## YOUR OBJECTIVE
Please turn the lines below into a numbered list, skipping any blank lines and leaving the pictures out.

[Stored data entries]

- Opening Delimiter -

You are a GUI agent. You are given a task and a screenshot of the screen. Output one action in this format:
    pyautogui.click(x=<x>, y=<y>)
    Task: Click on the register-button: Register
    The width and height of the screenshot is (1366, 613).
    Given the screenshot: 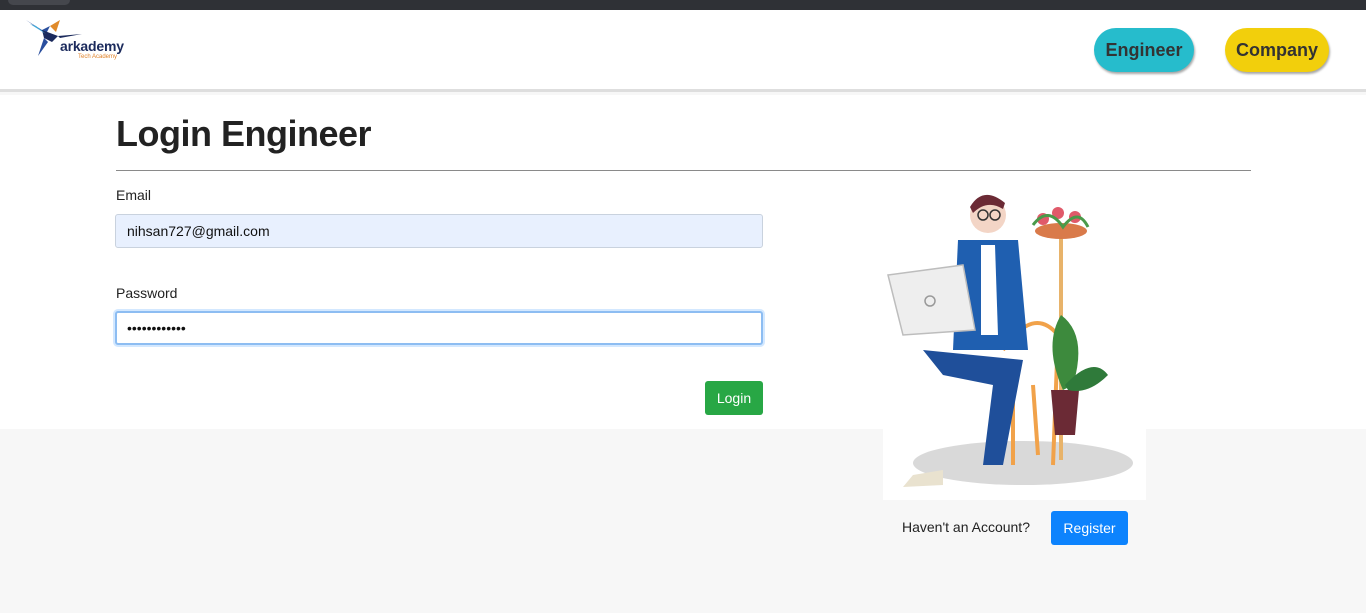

- Closing Delimiter -

## YOUR SOLUTION
1. You are a GUI agent. You are given a task and a screenshot of the screen. Output one action in this format:
2.     pyautogui.click(x=<x>, y=<y>)
3.     Task: Click on the register-button: Register
4.     The width and height of the screenshot is (1366, 613).
5.     Given the screenshot: 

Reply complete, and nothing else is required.